Altcademy - a Forbes magazine logo Best Coding Bootcamp 2023

How to plot histogram in Python

Understanding Histograms

Before we delve into the coding aspect, let's take a moment to understand what a histogram is. Remember the bar graphs you used to make in school? A histogram is quite similar, but there's a subtle difference. While a bar graph represents categorical data, a histogram represents numerical data.

In a histogram, the data is divided into a set of intervals (or 'bins'), and the number of data points that fall into each bin are represented by the height of the corresponding bar. This provides a visual representation of data distribution.

Let's take an example. Imagine you have a bag of apples and you want to understand their weight distribution. You could weigh each apple and plot a histogram that shows how many apples fall into different weight categories (like 100-120g, 120-140g, and so on).

Getting Started with Python Libraries

To plot a histogram in Python, we're going to use two important libraries: matplotlib and numpy. Think of them as a set of pre-written code specifically designed to handle numerical operations and data visualization respectively.

Here's how to import them:

import matplotlib.pyplot as plt
import numpy as np

Creating A Basic Histogram

Now that we've set the groundwork, let's start with creating a simple histogram. For the sake of this tutorial, let's generate a random set of data using numpy's np.random.normal() function. This function generates a set of numbers that follow a normal distribution (don't worry about the term 'normal distribution'; it's just a way data can be spread).

# Generating 1000 random numbers
data = np.random.normal(size=1000)

Next, let's use the plt.hist() function from matplotlib to create a histogram from this data:

plt.hist(data, bins=30)
plt.show()

Here, bins=30 means we're dividing our data into 30 equal intervals. plt.show() is used to display the plot.

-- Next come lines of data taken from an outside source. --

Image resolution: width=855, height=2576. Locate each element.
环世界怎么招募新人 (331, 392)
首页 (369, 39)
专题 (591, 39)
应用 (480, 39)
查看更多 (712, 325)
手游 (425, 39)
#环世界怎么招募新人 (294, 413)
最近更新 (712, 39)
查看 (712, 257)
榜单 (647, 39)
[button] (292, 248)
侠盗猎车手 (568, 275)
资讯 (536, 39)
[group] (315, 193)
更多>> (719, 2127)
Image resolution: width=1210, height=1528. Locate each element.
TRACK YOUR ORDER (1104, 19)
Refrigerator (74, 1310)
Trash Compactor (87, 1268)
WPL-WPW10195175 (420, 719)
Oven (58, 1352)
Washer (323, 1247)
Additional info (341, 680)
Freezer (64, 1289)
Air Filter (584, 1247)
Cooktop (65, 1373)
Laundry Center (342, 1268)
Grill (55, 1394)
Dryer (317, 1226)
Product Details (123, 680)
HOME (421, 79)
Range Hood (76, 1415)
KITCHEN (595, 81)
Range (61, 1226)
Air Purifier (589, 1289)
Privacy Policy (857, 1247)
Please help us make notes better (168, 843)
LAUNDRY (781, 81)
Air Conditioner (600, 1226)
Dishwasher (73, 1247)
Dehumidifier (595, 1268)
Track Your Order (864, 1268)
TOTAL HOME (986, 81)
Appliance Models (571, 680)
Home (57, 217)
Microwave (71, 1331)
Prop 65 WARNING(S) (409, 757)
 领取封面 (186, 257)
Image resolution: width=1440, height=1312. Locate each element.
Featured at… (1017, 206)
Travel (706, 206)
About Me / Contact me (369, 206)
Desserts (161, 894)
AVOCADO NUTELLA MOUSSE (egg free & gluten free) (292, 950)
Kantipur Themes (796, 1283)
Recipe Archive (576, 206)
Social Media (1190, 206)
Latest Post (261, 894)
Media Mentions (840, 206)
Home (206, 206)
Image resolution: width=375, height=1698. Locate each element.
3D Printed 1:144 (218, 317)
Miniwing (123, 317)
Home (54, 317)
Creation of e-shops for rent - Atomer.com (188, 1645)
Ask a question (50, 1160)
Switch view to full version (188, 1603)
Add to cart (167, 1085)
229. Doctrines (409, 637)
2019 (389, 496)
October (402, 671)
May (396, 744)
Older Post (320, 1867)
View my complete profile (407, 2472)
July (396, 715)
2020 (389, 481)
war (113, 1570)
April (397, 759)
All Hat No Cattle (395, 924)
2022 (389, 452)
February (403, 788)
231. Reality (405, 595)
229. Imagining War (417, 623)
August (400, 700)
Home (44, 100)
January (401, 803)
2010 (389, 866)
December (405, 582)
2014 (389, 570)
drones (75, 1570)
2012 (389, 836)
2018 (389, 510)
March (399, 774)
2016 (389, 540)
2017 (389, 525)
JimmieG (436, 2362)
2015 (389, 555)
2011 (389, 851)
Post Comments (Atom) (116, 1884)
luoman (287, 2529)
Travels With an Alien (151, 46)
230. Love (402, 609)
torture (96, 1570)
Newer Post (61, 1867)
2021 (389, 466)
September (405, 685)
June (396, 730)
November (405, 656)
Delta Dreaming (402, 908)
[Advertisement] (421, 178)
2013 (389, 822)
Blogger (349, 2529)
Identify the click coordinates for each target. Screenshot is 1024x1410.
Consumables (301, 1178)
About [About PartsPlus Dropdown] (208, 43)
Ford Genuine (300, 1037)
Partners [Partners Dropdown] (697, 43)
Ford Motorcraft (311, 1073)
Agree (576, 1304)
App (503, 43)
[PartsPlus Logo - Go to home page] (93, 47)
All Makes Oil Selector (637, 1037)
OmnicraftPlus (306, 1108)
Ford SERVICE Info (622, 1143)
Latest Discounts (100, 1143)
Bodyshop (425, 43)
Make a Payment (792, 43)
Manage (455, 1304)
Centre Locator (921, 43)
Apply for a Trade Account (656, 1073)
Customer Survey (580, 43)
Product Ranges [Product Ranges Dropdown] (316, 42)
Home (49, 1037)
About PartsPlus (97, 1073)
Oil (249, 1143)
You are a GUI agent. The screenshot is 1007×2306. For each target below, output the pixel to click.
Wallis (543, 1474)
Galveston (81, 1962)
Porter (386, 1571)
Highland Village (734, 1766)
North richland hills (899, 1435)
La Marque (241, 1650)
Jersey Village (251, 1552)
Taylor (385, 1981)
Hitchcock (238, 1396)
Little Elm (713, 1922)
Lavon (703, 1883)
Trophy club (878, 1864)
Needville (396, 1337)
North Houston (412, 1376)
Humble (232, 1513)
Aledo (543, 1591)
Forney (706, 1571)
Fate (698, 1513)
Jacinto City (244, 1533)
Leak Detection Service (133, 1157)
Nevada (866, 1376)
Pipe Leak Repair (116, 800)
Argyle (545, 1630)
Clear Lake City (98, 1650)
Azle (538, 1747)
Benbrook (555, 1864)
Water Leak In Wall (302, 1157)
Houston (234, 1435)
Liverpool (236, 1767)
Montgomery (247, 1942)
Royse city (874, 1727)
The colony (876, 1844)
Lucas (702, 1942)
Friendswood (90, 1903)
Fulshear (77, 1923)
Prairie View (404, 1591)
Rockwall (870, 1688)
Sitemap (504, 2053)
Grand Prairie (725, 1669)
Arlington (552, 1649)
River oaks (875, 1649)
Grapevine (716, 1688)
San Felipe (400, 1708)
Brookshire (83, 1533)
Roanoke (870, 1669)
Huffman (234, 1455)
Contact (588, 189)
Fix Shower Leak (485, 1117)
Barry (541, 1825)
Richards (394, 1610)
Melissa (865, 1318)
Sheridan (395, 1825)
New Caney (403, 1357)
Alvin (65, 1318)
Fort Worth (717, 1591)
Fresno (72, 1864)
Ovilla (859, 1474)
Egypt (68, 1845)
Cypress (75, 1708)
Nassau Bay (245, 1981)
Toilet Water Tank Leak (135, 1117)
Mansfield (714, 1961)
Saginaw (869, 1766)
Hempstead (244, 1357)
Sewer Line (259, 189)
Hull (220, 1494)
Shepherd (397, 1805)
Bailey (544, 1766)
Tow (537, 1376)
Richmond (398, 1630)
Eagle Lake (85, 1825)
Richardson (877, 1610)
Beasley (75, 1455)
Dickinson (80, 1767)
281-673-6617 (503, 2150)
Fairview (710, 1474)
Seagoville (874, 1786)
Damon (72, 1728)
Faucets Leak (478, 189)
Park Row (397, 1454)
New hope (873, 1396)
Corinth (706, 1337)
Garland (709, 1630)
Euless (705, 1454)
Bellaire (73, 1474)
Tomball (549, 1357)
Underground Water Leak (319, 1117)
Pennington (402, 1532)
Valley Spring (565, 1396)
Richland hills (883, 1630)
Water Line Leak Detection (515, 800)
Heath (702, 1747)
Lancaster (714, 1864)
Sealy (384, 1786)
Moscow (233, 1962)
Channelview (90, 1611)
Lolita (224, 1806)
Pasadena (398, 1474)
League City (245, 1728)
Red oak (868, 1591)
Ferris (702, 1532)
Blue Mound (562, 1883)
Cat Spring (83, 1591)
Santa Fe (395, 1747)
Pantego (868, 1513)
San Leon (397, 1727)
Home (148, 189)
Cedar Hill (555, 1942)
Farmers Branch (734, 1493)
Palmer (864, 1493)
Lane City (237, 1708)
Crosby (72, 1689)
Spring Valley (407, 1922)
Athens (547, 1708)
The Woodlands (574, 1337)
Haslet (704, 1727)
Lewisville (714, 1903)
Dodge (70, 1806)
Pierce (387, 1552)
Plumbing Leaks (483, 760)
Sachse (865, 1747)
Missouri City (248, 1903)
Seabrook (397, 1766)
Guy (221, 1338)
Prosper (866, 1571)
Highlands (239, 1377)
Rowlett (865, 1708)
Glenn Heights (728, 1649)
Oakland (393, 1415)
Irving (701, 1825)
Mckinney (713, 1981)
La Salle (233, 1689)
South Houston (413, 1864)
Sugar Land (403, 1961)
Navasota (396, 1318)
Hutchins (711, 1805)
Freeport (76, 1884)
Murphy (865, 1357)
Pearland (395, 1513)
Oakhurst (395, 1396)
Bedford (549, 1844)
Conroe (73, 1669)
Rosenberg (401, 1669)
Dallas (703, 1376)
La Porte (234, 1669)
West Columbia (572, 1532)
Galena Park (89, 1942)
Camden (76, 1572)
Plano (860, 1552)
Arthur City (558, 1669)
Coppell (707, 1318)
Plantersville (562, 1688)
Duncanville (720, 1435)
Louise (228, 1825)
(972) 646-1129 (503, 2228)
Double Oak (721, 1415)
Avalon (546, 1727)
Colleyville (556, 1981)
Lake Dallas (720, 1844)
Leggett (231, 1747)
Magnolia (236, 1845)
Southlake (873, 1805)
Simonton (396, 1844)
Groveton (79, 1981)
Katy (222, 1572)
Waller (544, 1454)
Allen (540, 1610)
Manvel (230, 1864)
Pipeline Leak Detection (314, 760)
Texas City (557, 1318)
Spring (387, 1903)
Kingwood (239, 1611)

If you run this code, you'll see a histogram showing the distribution of the generated random numbers.

Customizing Your Histogram

The histogram we just created is pretty basic. Let's add some customization to make it more informative and aesthetically pleasing.

Adding Labels and Title

Firstly, let's add labels to our X and Y axis, and a title to our histogram:

plt.hist(data, bins=30)
plt.xlabel('Values')
plt.ylabel('Frequency')
plt.title('My First Histogram')
plt.show()

Changing Bin Size

The choice of bin size can greatly affect your histogram's appearance. Let's try different bin sizes:

# Bin size of 10
plt.hist(data, bins=10)
plt.title('Histogram with Bin Size = 10')
plt.show()

# Bin size of 50
plt.hist(data, bins=50)
plt.title('Histogram with Bin Size = 50')
plt.show()

You'll notice that smaller bin size gives a more generalized view, while a larger bin size provides more detailed insight into data distribution.

Changing Color

Let's add some color to our histogram. You can choose any color you like:

plt.hist(data, bins=30, color='skyblue')
plt.title('A Colorful Histogram')
plt.show()

Wrapping Up

And there you have it! You're now equipped with the know-how to plot and customize histograms in Python. It's just like baking cookies - you start with a basic recipe and then add your favorite ingredients to make it your own.

Remember, the best way to learn is by doing. So, play around with different data sets, try different bin sizes, change colors, and see how it affects your histogram. Soon, you'll find that creating histograms is not just about coding, but an art of visualizing data.

In the next blog, we'll dive deeper into other types of data visualization techniques. Until then, keep exploring, keep learning, and most importantly, have fun with it. Happy coding!